FSIs for Banking
Banking sector FSIs can provide useful quantitative information on the stability or vulnerability of the banking system.16 Banking sector FSIs can be grouped according to six key areas of potential vulnerability in the CAMELS (Capital adequacy, Asset quality, Management soundness, Earnings and profitability, Liquidity, and Sensitivity to market risk) framework. Most FSIs are compiled by aggregating microprudential indicators for individual institutions to produce a measure for key peer groups such as domestically owned banks, local branches, foreign subsidiaries, state-owned banks, complex groups, or the entire banking system.17 Non-bank FSIs (such as those for the corporate and household sectors or those for insurance) can be used to assess credit risks arising for banks from their credit and other exposures to non-bank sectors.

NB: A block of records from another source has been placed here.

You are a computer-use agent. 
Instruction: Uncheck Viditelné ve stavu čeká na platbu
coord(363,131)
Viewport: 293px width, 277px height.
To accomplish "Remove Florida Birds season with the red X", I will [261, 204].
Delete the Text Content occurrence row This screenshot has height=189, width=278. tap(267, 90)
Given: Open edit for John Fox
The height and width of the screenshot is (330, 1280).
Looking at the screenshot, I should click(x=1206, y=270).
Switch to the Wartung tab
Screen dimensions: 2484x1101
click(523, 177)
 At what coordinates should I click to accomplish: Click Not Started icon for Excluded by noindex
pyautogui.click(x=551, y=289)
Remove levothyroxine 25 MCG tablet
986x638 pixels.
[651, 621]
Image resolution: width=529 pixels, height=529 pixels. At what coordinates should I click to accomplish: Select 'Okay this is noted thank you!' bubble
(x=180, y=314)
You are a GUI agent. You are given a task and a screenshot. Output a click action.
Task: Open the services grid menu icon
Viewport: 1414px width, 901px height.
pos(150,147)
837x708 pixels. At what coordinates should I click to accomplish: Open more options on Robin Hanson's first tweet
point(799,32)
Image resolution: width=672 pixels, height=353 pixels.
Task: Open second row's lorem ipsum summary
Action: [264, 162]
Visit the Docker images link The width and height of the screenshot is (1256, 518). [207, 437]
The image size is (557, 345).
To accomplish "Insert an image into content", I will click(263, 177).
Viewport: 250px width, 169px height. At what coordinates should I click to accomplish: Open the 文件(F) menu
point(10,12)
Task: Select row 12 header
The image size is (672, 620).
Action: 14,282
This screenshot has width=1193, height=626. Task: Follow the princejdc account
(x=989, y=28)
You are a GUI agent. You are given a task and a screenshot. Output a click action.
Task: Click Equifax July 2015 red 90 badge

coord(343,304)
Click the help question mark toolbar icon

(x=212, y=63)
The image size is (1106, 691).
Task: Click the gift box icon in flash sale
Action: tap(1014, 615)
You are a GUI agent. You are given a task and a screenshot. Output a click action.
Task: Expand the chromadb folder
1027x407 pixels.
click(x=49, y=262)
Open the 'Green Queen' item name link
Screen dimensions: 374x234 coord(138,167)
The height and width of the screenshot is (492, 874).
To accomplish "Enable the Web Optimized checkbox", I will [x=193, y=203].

Each of the six subgroups of bank FSIs has a different part in the stability assessment. Indicators of capital adequacy can be used to measure the capacity of the sector to absorb losses. Because risks to the solvency of financial institutions most often derive from impairment of assets, the second category of FSIs is asset quality. FSIs in this category monitor loan quality and exposure concentrations of bank asset portfolios. Indicators of management efficiency are used to capture the importance of sound management in ensuring the health and stability of banks. A variety of data on margins, income, and expenses can be used to measure earnings and profitability because earnings indicate the ability to absorb losses without drawing on capital. In contrast, rapid growth in earnings or profits may also signal excessive risk taking. Measures of liquidity indicate the ability of a banking system to withstand shocks to cash flows. FSIs for liquidity measure the liquid assets available to a bank in the event of a loss of market funding or an outflow of deposits. Market liquidity measures also can be included to monitor the liquidity of the main securities held by banks. Banks are then exposed to market risk from their increasingly diversified operations and positions in financial instruments. Sensitivity to market risk (changes in market prices, particularly interest rates and exchange rates and, occasionally,
equity prices) can be measured using information on net open positions, durations, and stress test results.